Excerpted passage:
────────

The Centre de services scolaire des Draveurs is one of 4 public Francophone school service centres operating in the Outaouais region, Quebec. The school board was created in 1986 in the old city of Gatineau about 15 years before amalgamation. The board is responsible for primary, secondary and adult schools located  in the former city of Gatineau as well as in the municipalities of Val-des-Monts and Cantley located north of Gatineau. Its current president is Christine Emond-Lapointe, a former Bloc Québécois candidate for the riding of Pontiac in the 2006 Canadian federal elections. The general manager is Francois Jette.

The board operates 24 primary schools across the Gatineau sector as well as in Cantley and Val-des-Monts. However, it recent years, they have closed certain primary schools due to lower yearly attendance at those schools.

────────

Element lookup records:
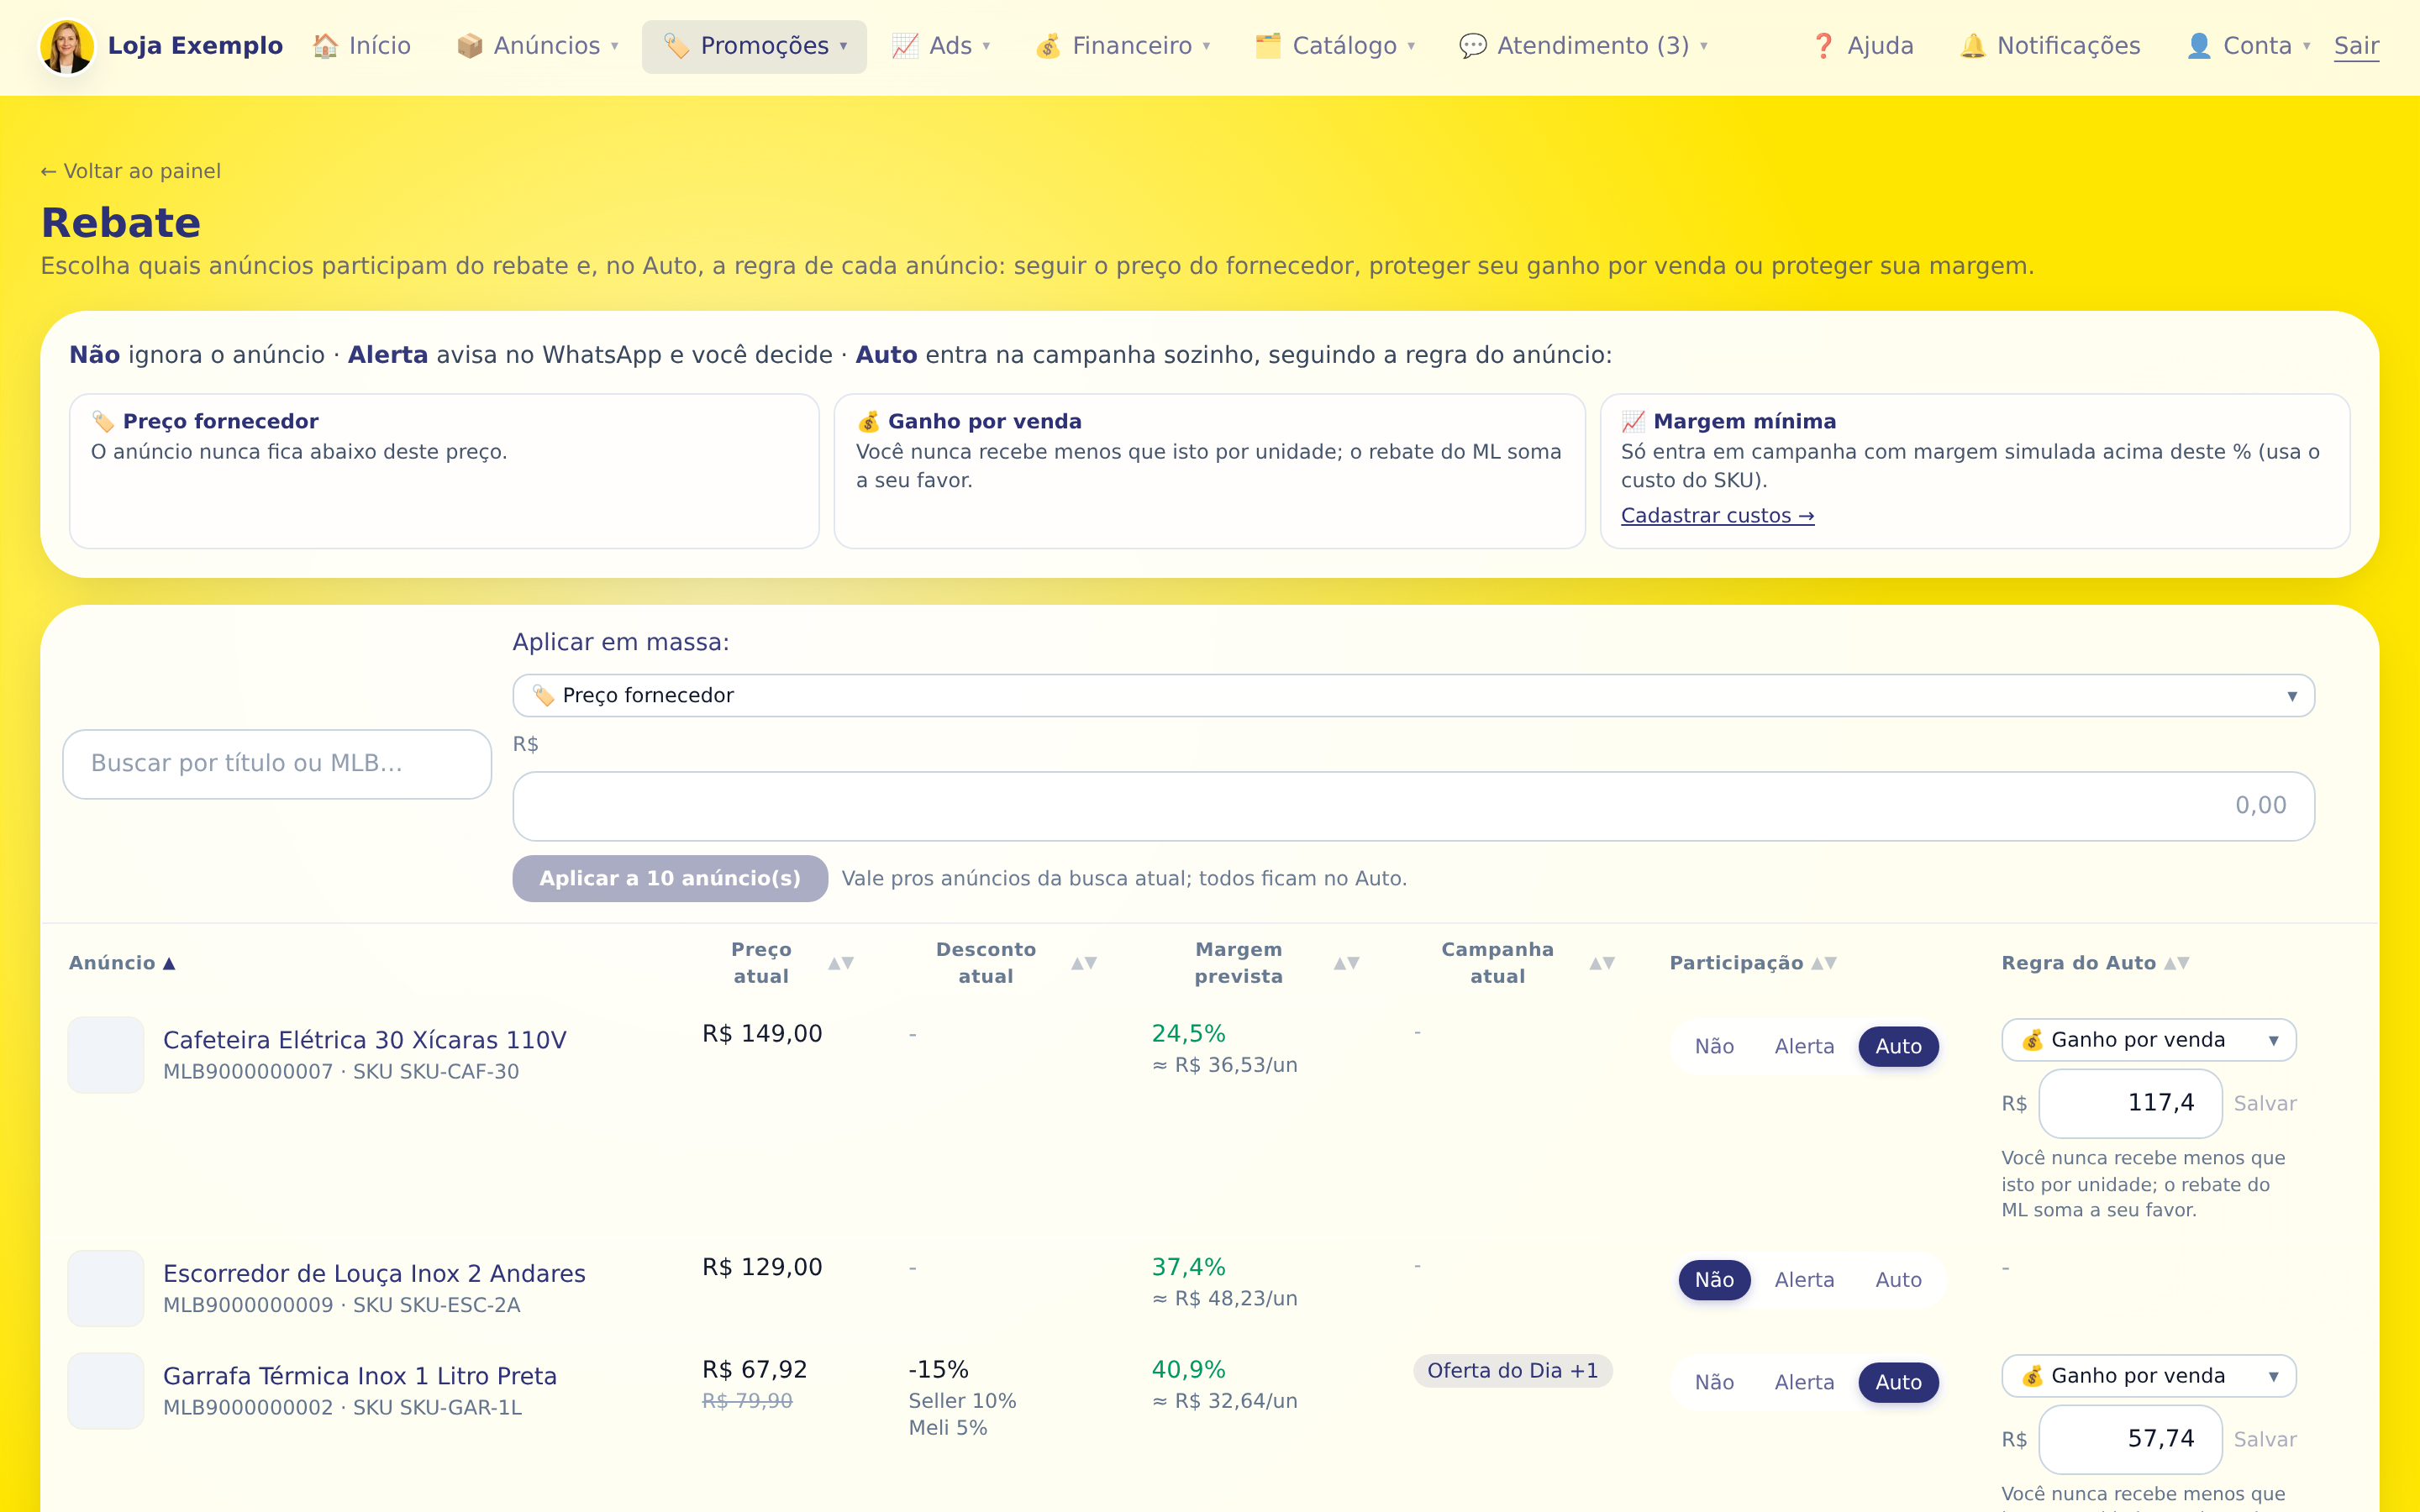Set Cafeteira Elétrica participation to Alerta
The height and width of the screenshot is (1512, 2420).
1804,1046
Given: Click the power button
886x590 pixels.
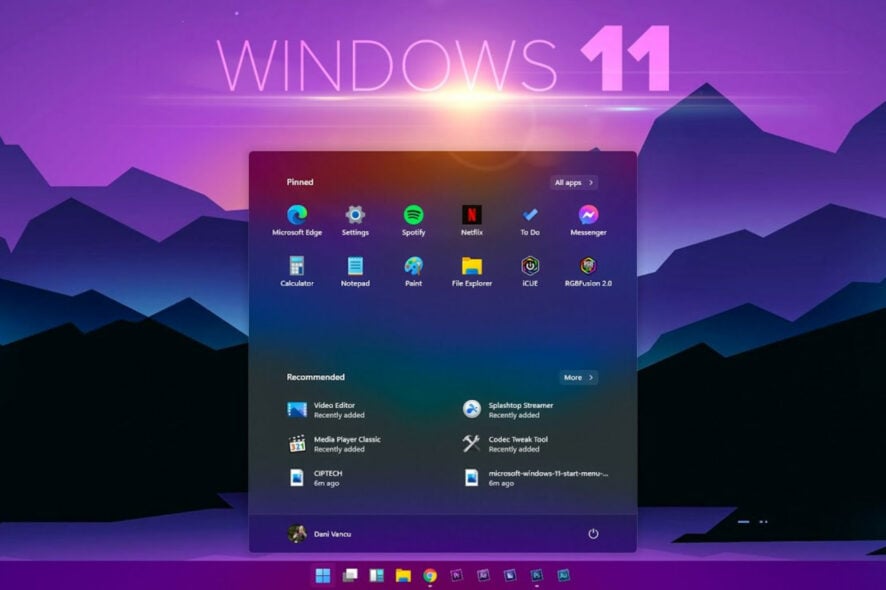Looking at the screenshot, I should (593, 533).
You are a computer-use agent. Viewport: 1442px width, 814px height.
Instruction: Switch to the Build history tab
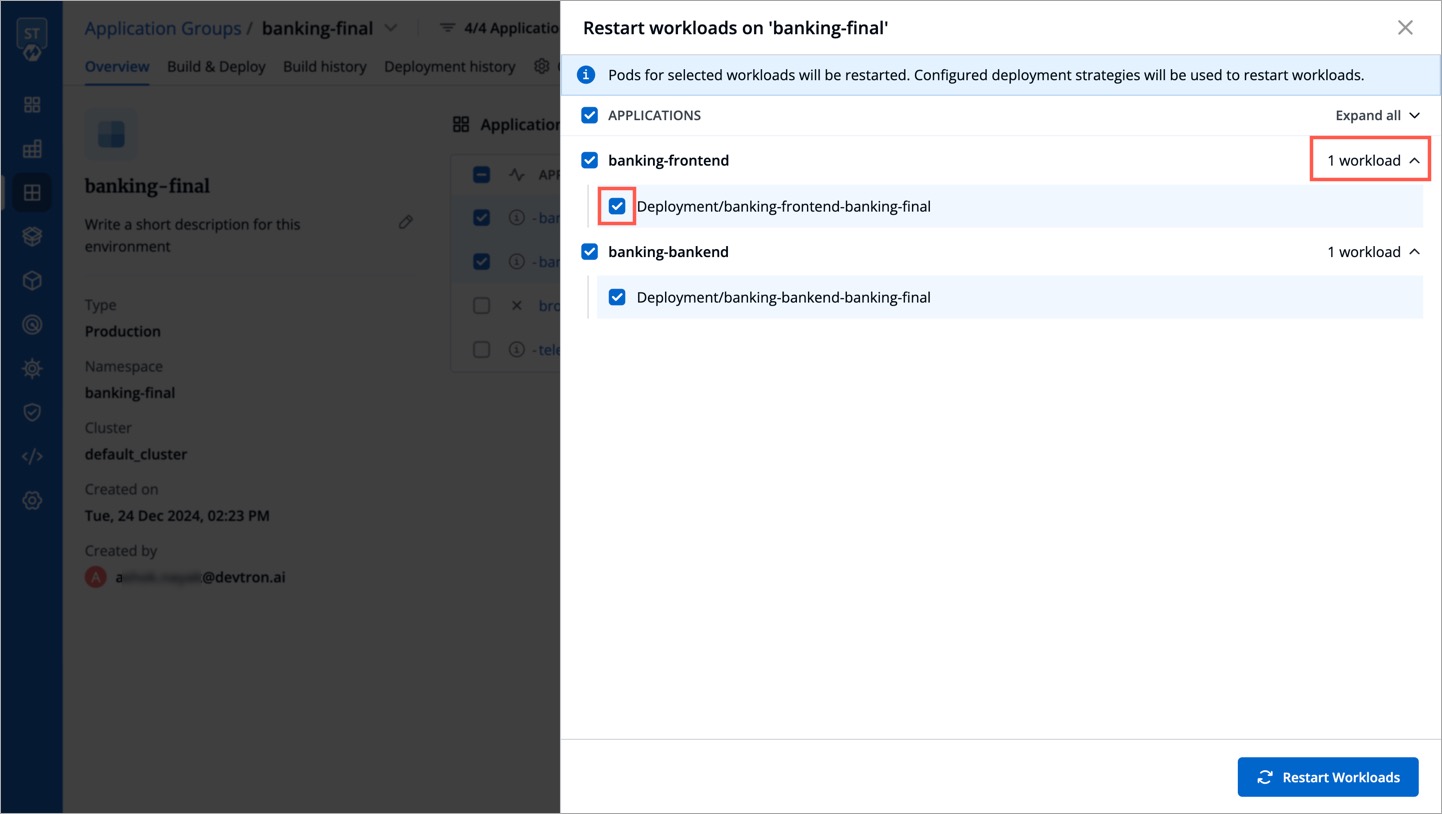coord(324,67)
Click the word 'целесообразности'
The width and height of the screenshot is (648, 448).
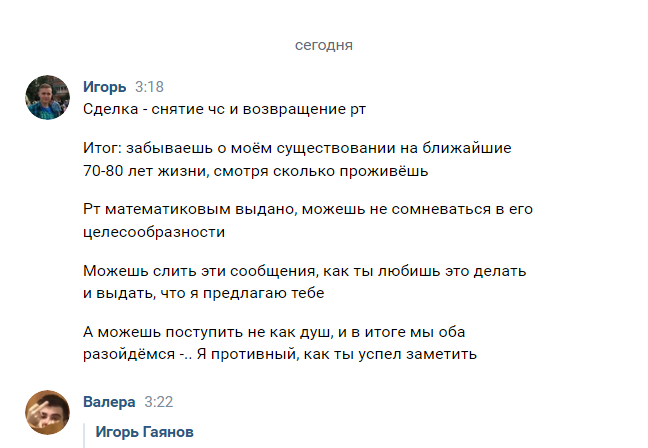pos(154,232)
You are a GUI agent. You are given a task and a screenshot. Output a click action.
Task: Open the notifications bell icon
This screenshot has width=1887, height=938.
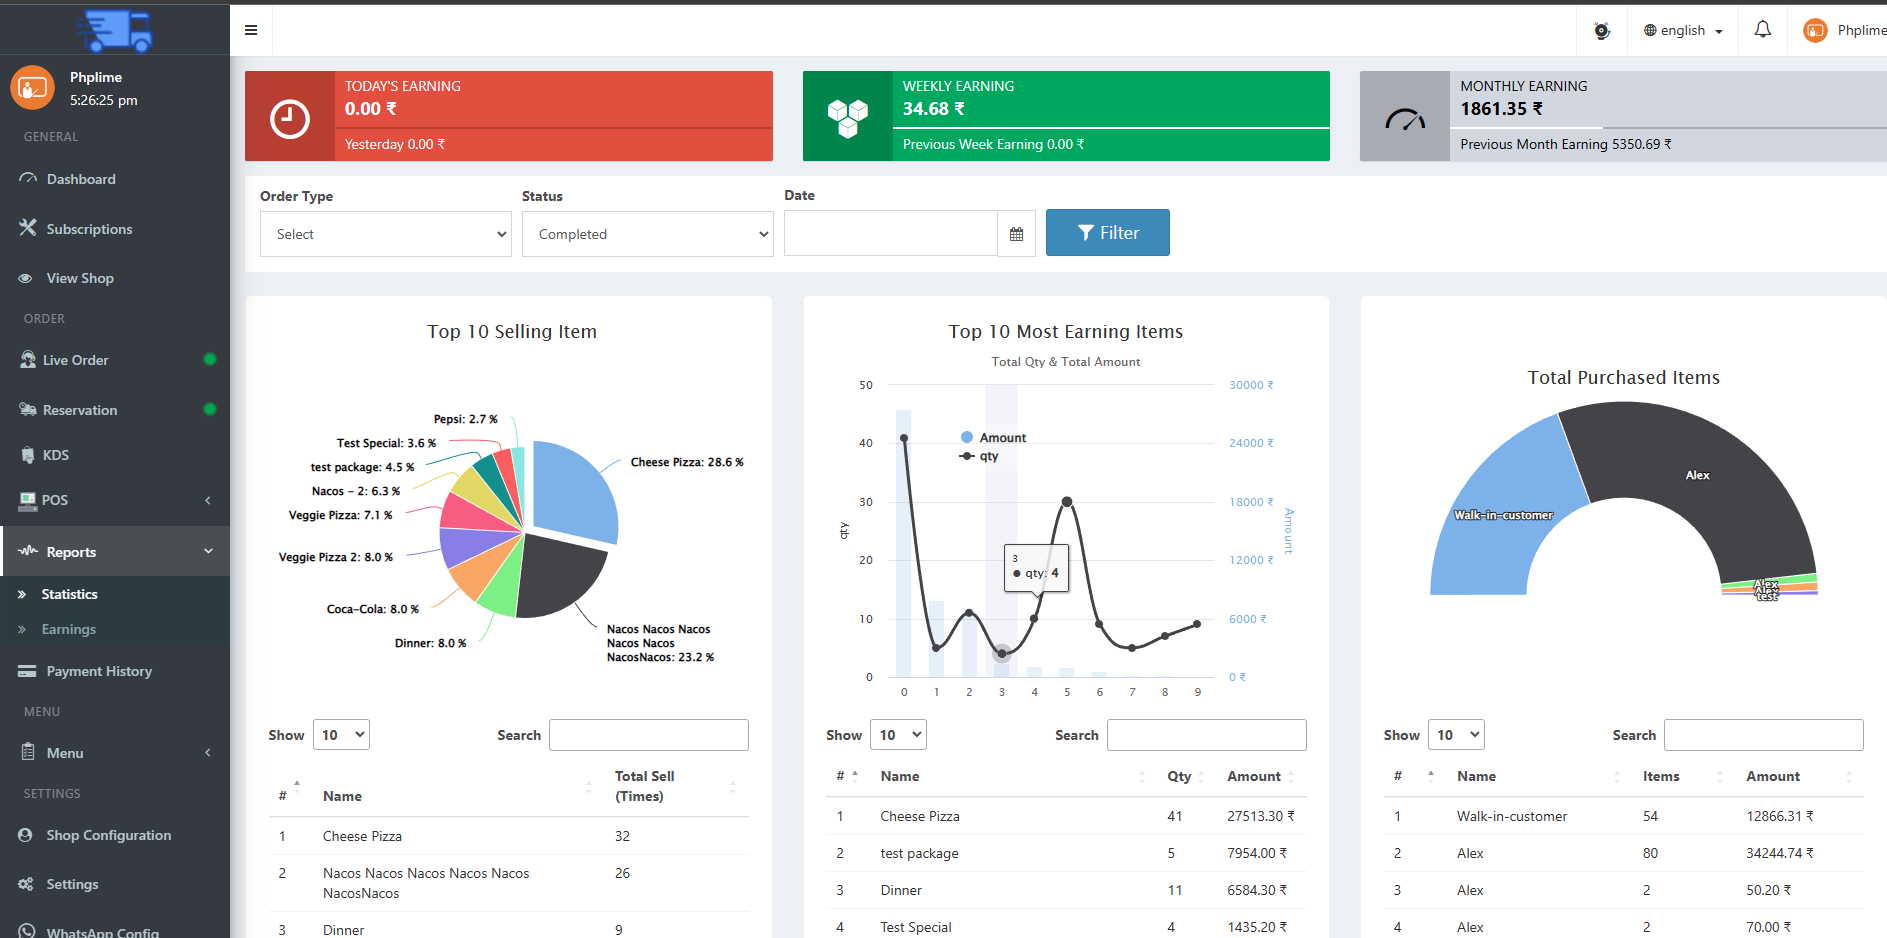pos(1762,30)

────────

What the task asks:
Answer these questions using the passage about the Centre de services scolaire des Draveurs above:
(a) In what year was the school board created?
(b) Who is the general manager?
(c) How many primary schools does the board run?

The response:
(a) 1986
(b) Francois Jette
(c) 24